» INSTRUCTION:
Change "main window" to "settings panel" in the stretch from the line containing "Close the EasifyAI main window" through the end of the entries, and give that stretch again with nothing else altered and the pictures left out.

Word and element location entries
________________

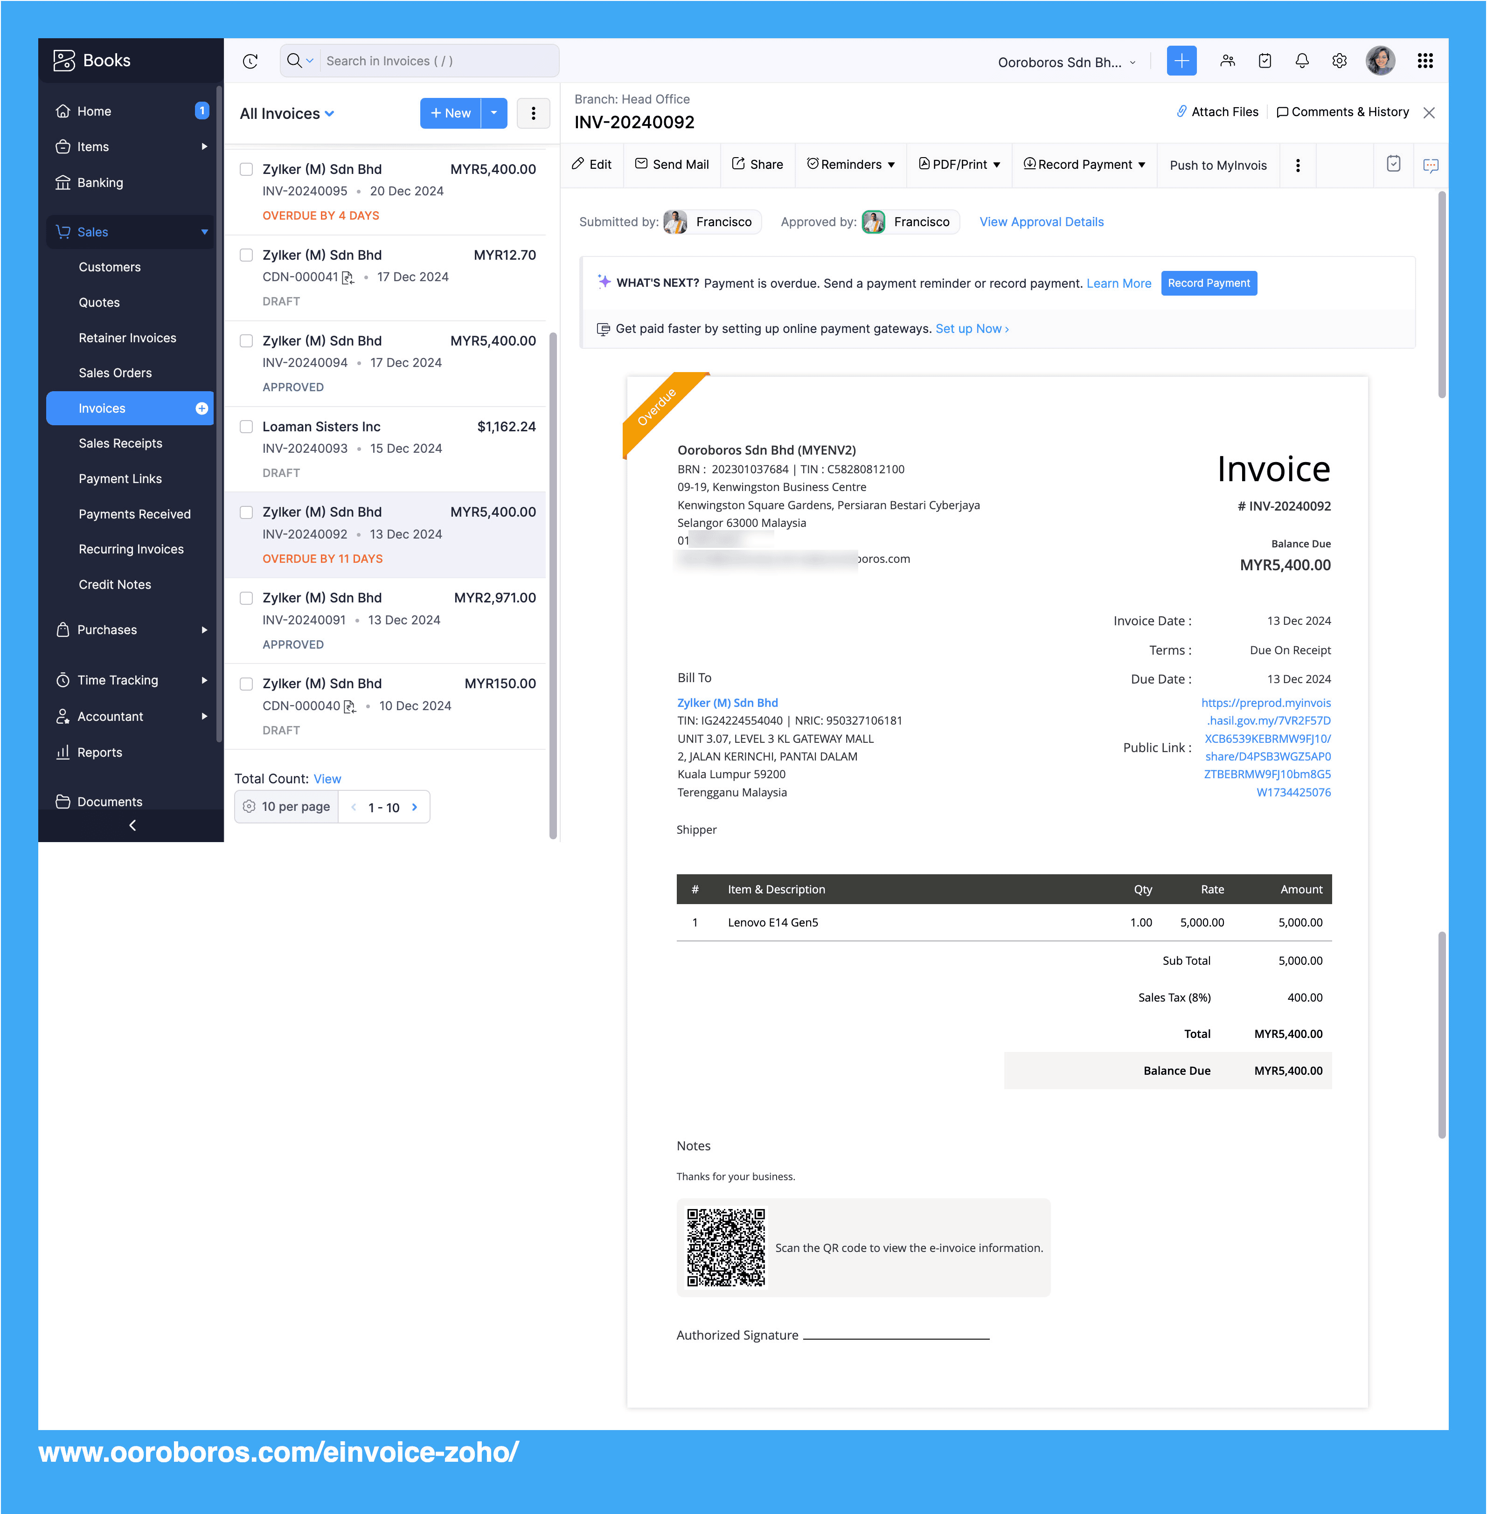Select checkbox for invoice INV-20240095
The image size is (1487, 1514).
tap(246, 169)

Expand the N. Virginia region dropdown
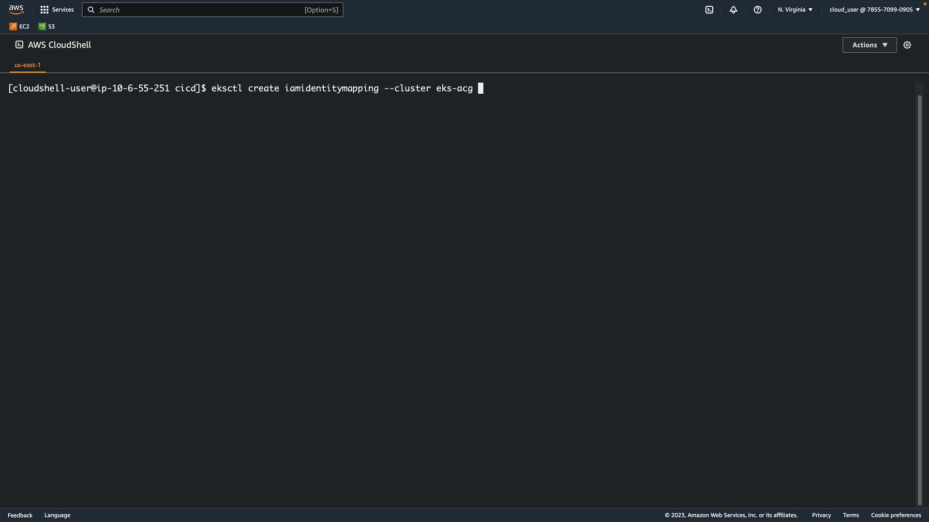click(795, 10)
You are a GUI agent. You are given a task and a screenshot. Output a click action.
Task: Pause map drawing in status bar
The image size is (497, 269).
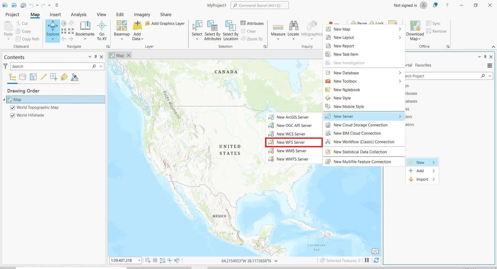[x=367, y=260]
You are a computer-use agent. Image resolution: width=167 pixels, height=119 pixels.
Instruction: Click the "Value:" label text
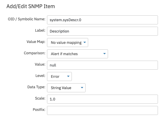pos(40,64)
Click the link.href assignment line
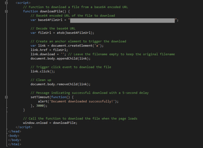The height and width of the screenshot is (148, 203). [x=49, y=50]
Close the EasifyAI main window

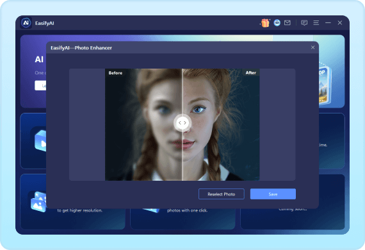click(x=340, y=22)
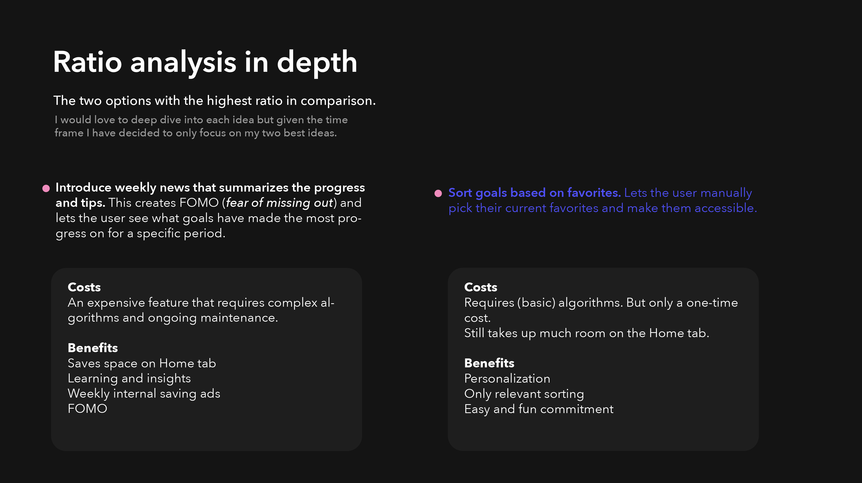This screenshot has height=483, width=862.
Task: Click the right card's Benefits heading
Action: [489, 363]
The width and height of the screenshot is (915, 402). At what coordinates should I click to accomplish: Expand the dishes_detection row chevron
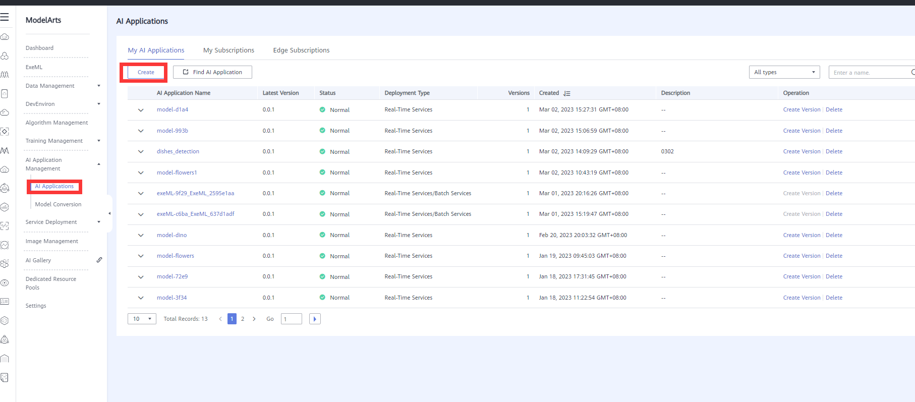141,152
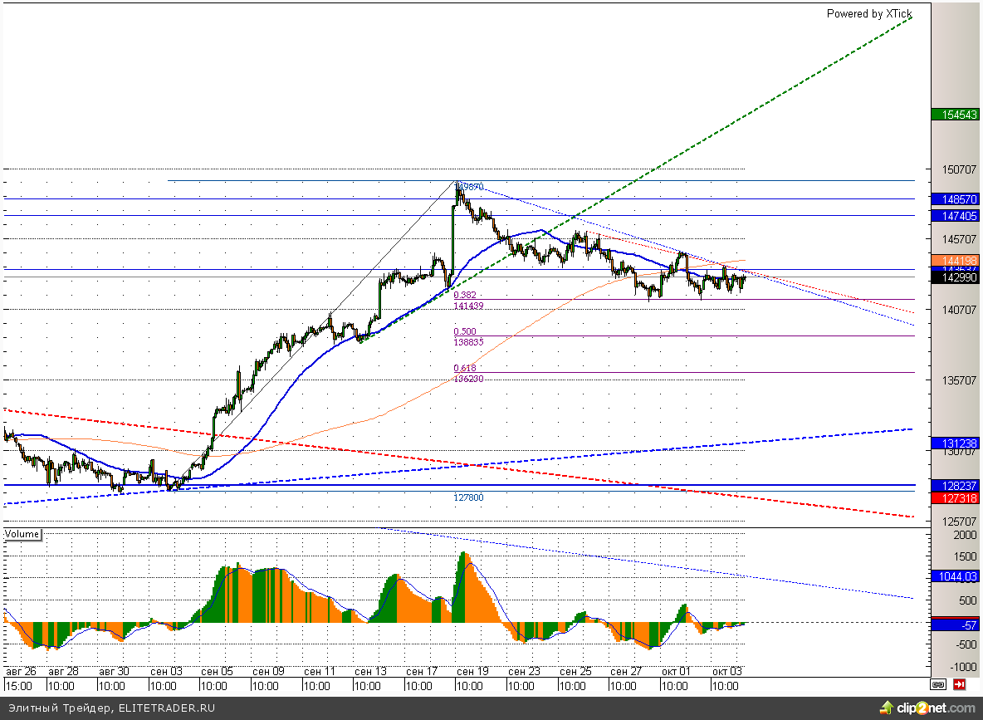Open the clip2net.com logo link
Viewport: 983px width, 720px height.
[x=937, y=708]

________________

» FINAL ANSWER:
Close the EasifyAI settings panel

click(x=340, y=22)
This screenshot has height=483, width=862.
Task: Click the right card's Benefits heading
Action: [489, 363]
The width and height of the screenshot is (915, 402). At what coordinates should I click to accomplish: Expand the dishes_detection row chevron
141,152
Open the clip2net.com logo link
Viewport: 983px width, 720px height.
[x=937, y=708]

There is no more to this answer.